#### Aim of the exercise:
Repeat the part of the ropes course passage below word for word, starting with "This ropes course" and going on through "it felt great.".

Exercise passage section start

This ropes course is at a camp on a lake, so it's windy. Really windy at 40 feet high. More than you might expect. From the ground, I could see the poles sway a little in the wind, kinda like the traffic lights do when it's windy. So I knew it was real, and really came to grips with that reality at the top of the course. One of the challenges had you walk across a log with nothing to hold onto, and the other asked you to walk on a wire with a rope to hold onto. Both, to me, are intensely scary looking. But I ended up doing both. And I loved it. (granted, I didn't do the "leap of faith" that required you to stand on this little bitty pole way up in the air and not hold on to anything. no thanks). For the two I did, it stretched me, and it felt great.

I hope that will set the course for this year. Growing, and getting out of my comfort zone to discover the great things that God has for me, even if they look really scary at first. Most of the time, I feel, it's kinda like the ladder problem. For me, the hardest part of the ropes was climbing the ladder (granted, when I got to the top and the wind almost knocked me off, that was intimidating too). Often getting the momentum and jumping into something is the hardest thing to do. But once you get going, you realize, maybe it's not so bad as I expected. Hard, yeah. Scary, sometimes. But worrying about it, and building up that anticipation with fear keeps me from experiencing the life and plans God has for me sometimes.

Exercise passage section end
Dataset entries section start

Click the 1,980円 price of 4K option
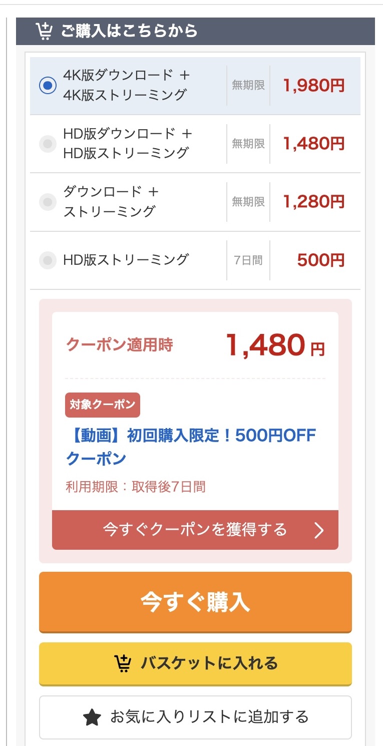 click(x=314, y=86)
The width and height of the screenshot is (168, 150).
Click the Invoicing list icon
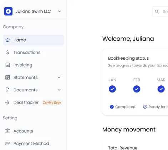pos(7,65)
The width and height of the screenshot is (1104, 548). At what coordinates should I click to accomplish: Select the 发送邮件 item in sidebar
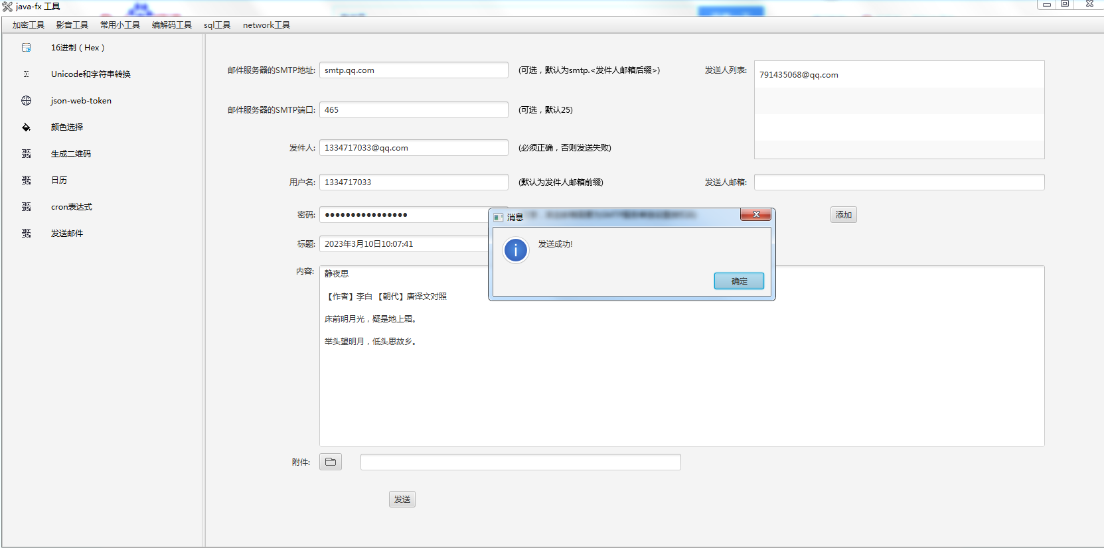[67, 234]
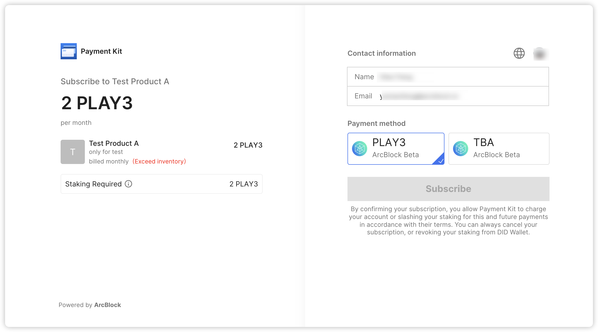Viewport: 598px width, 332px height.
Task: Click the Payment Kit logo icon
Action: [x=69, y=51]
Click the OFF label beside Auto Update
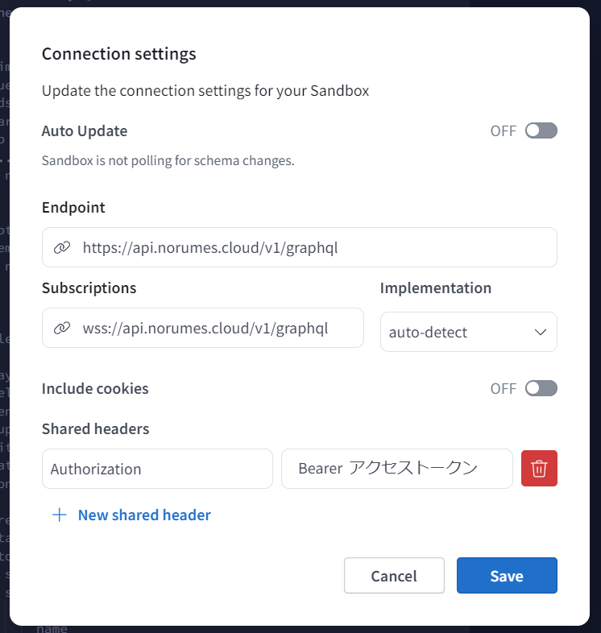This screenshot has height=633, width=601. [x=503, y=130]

Dataset entries section end

#### Solution for this problem:
This ropes course is at a camp on a lake, so it's windy. Really windy at 40 feet high. More than you might expect. From the ground, I could see the poles sway a little in the wind, kinda like the traffic lights do when it's windy. So I knew it was real, and really came to grips with that reality at the top of the course. One of the challenges had you walk across a log with nothing to hold onto, and the other asked you to walk on a wire with a rope to hold onto. Both, to me, are intensely scary looking. But I ended up doing both. And I loved it. (granted, I didn't do the "leap of faith" that required you to stand on this little bitty pole way up in the air and not hold on to anything. no thanks). For the two I did, it stretched me, and it felt great.